> **Task objective**
Could you reproduce the listing below with every "At what coordinates should I click to accomplish" replaced by "Which point should I click to accomplish", leaving everything else unchanged?

>> BEGIN Data for this exercise

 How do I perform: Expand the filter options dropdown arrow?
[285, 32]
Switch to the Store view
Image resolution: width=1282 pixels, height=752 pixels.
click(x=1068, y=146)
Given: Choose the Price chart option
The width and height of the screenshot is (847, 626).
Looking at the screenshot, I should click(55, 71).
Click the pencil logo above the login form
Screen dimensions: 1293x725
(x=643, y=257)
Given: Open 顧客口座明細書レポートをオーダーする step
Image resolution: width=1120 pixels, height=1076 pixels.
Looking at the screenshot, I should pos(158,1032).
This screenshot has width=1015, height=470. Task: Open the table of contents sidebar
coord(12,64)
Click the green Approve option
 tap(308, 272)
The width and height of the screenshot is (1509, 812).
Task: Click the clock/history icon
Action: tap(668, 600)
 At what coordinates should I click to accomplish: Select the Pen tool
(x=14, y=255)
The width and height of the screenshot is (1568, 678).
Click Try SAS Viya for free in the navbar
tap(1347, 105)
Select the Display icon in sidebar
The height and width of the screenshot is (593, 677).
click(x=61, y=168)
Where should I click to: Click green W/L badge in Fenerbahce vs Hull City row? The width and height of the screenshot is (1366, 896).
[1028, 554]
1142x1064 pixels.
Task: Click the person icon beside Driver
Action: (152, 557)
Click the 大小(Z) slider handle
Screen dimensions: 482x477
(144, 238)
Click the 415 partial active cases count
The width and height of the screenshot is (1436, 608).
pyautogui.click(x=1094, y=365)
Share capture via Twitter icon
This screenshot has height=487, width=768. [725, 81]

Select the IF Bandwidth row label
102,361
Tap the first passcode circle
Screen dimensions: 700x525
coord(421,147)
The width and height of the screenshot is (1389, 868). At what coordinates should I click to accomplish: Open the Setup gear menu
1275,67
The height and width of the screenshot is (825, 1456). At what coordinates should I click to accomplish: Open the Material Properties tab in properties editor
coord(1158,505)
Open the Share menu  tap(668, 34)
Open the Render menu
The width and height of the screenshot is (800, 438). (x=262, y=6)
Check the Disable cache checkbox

>> END Data for this exercise

> **Output for this task**
 How do I perform: Expand the filter options dropdown arrow?
[285, 32]
Switch to the Store view
Image resolution: width=1282 pixels, height=752 pixels.
click(x=1068, y=146)
Given: Choose the Price chart option
The width and height of the screenshot is (847, 626).
Looking at the screenshot, I should click(55, 71).
Click the pencil logo above the login form
Screen dimensions: 1293x725
(x=643, y=257)
Given: Open 顧客口座明細書レポートをオーダーする step
Image resolution: width=1120 pixels, height=1076 pixels.
Looking at the screenshot, I should pos(158,1032).
This screenshot has width=1015, height=470. Task: Open the table of contents sidebar
coord(12,64)
Click the green Approve option
 tap(308, 272)
The width and height of the screenshot is (1509, 812).
Task: Click the clock/history icon
Action: tap(668, 600)
 Which point should I click to accomplish: Select the Pen tool
(x=14, y=255)
The width and height of the screenshot is (1568, 678).
Click Try SAS Viya for free in the navbar
tap(1347, 105)
Select the Display icon in sidebar
The height and width of the screenshot is (593, 677).
click(x=61, y=168)
Where should I click to: Click green W/L badge in Fenerbahce vs Hull City row? The width and height of the screenshot is (1366, 896).
[1028, 554]
1142x1064 pixels.
Task: Click the person icon beside Driver
Action: (152, 557)
Click the 大小(Z) slider handle
Screen dimensions: 482x477
(144, 238)
Click the 415 partial active cases count
The width and height of the screenshot is (1436, 608).
pyautogui.click(x=1094, y=365)
Share capture via Twitter icon
This screenshot has height=487, width=768. [725, 81]

Select the IF Bandwidth row label
102,361
Tap the first passcode circle
Screen dimensions: 700x525
coord(421,147)
The width and height of the screenshot is (1389, 868). Which point should I click to accomplish: Open the Setup gear menu
1275,67
The height and width of the screenshot is (825, 1456). Which point should I click to accomplish: Open the Material Properties tab in properties editor
coord(1158,505)
Open the Share menu  tap(668, 34)
Open the Render menu
The width and height of the screenshot is (800, 438). (x=262, y=6)
Check the Disable cache checkbox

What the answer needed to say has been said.